Saint Isaac admonishes us not to wait to pray, because if we wait til we are prepared, then we will never pray. I take this as an admonition against spiritual procrastination, and link it to another saying of his, about those who plan but never execute. (i.e. Word for the Way of 20 May 2016). Both of them can be leveled at me, more so the latter quotation, but I am guilty of wanting to wait until everything is “just so” before beginning something, and then never getting it done. I’m also good at doubting my ability to do something, whether it’s write a story, complete a job interview, or especially to pray in the way that the Church prays, (when I should be praying in the way that I pray, though it may happen sometimes that it aligns with the way the Church prays).
I see echoes of Paul’s exhortations in this quote by Isaac. We can’t afford to wait, for time is short. and the days are running out. We can’t afford to be caught up in rearranging the deck chairs on Titanic while we forget about the ice berg in front of us.
He also reminds us that our prayer is a work in progress, and rightly so, for we are a work in progress until the day we breathe our last. Prayer is progress in communion with God, and even when we get to Heaven, and don’t have to worry about wandering thoughts, and “recollections of the world” we will still be growing in prayer, as our God is infinite and we are finite. In fact, it is in and through the struggle with prayer that the wandering thoughts are conquered and the recollections of the world are vanquished.
He says “You should not wait until you are cleansed of wandering thoughts before you desire to pray.” “Cleansed” here most probably means purified, or forgiven through the rite of reconciliation i.e. Confession ; “wandering thoughts” -both for the man or woman in the world and for the hermit or monastic in their cell- include anything that tears us away from prayer and recollection of God.

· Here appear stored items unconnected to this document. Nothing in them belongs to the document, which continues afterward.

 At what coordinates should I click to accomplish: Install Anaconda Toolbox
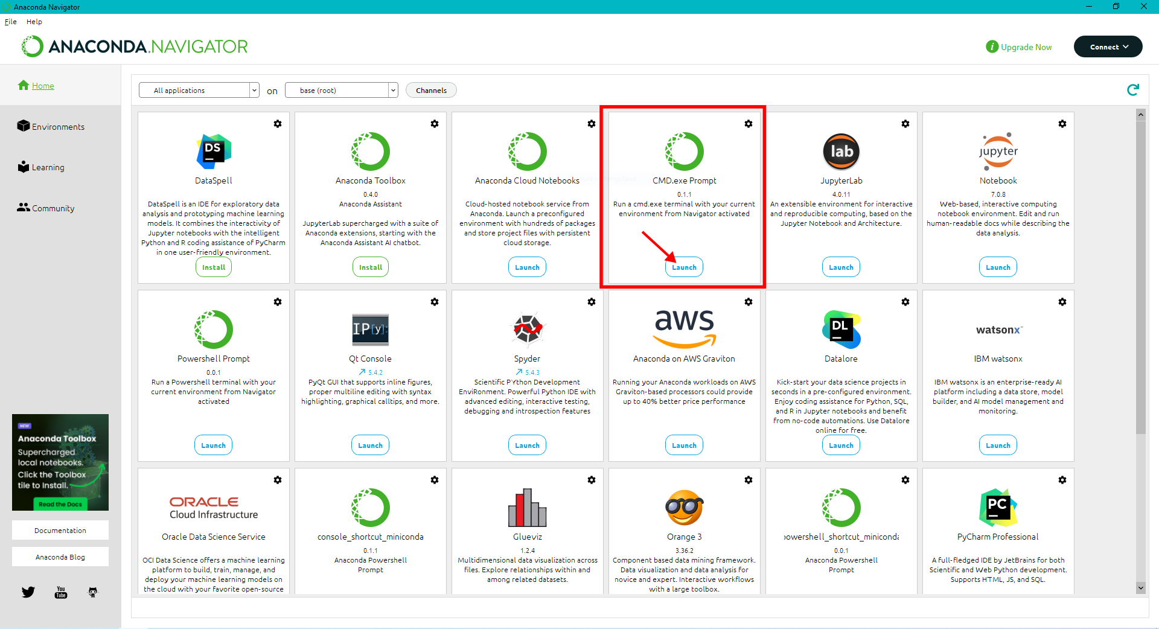point(370,267)
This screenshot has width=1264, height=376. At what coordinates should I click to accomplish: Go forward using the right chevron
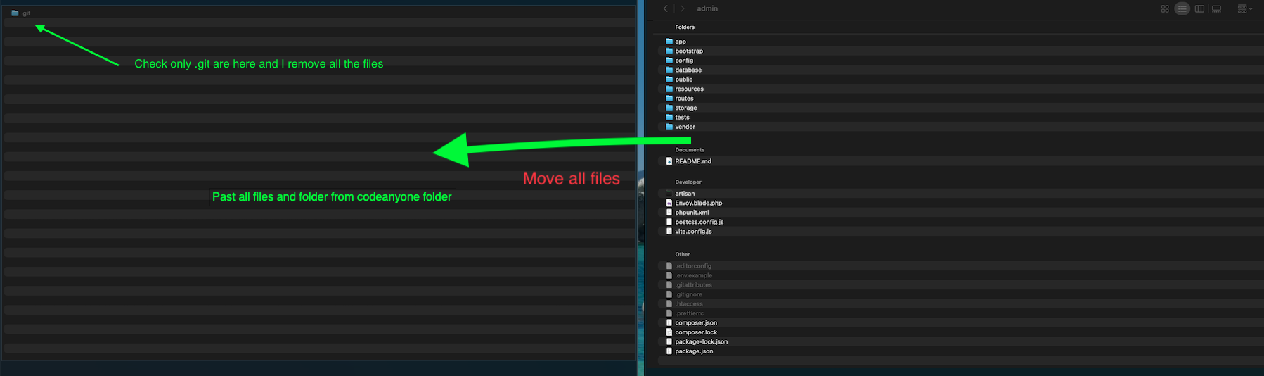pyautogui.click(x=682, y=8)
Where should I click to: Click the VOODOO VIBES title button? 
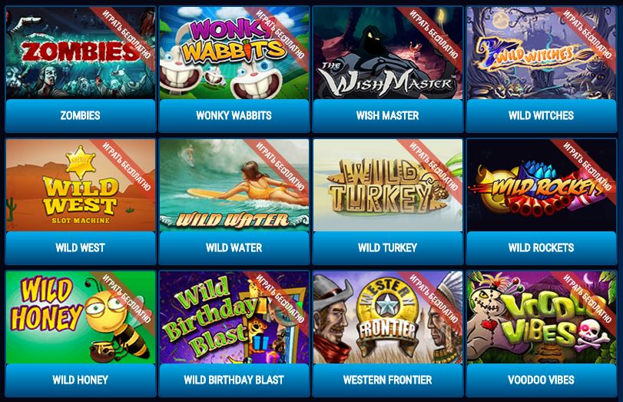pyautogui.click(x=541, y=380)
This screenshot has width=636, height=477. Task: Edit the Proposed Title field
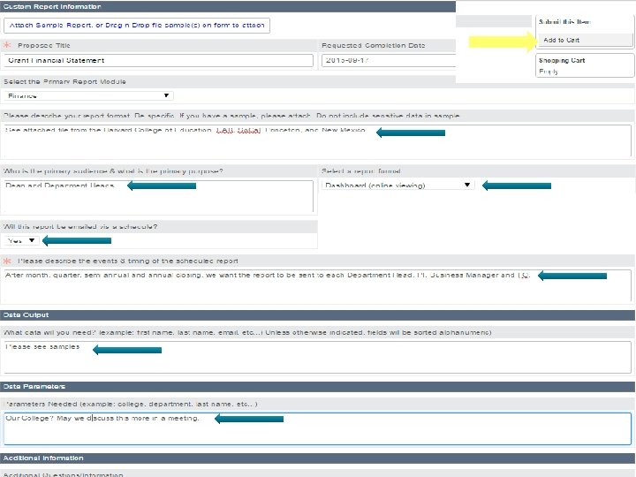(158, 60)
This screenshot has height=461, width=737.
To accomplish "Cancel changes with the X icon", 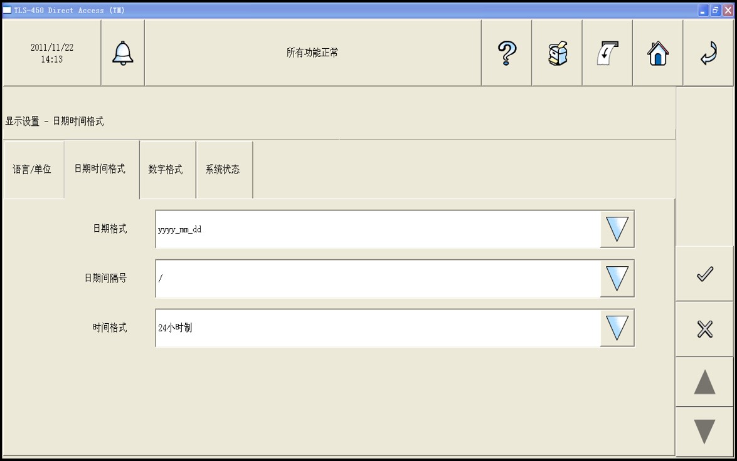I will tap(705, 329).
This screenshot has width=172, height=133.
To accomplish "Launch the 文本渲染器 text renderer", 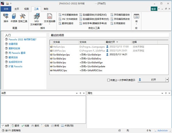I will click(x=50, y=18).
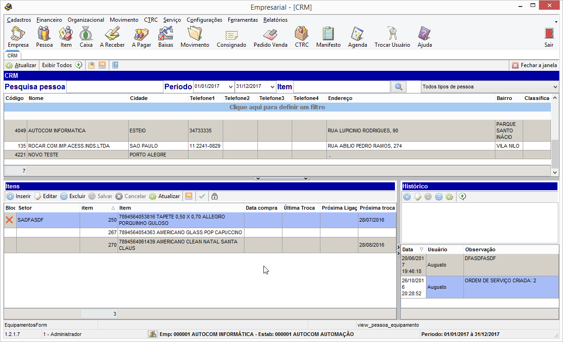Click the magnifier search button
This screenshot has width=563, height=342.
(x=398, y=87)
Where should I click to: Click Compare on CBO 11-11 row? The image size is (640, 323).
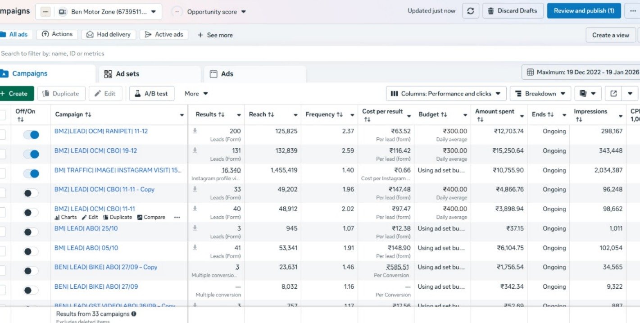coord(151,217)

But wandering thoughts strike us anywhere and anytime, that is why we should always be vigilant , and rely not on our own strength for this vigilance, but on the strength of the Holy Spirit, which comes when we manifest our weakness before God -via Word for the Way for 11 May 2016. “If you only begin on prayer when you see that your mind has become perfect and raised above all recollection of the world, then you will never pray.” Harsh words from a lover of compassion. But this very harshness masks a greater compassion, for he knows if we don’t begin now we won’t ever begin and if we don’t begin we risk losing what we already have, the reasonable sacrifice of “our selves our souls and bodies”, and he does not want anyone to loose this precious gift of communion with God.
118 (Keph. IV.77) The Wisdom of Saint Isaac the Syrian / tr Sebastian Brock. Oxford: SLG Press. 1997. ix, 20p. [Fifth Impression 2011]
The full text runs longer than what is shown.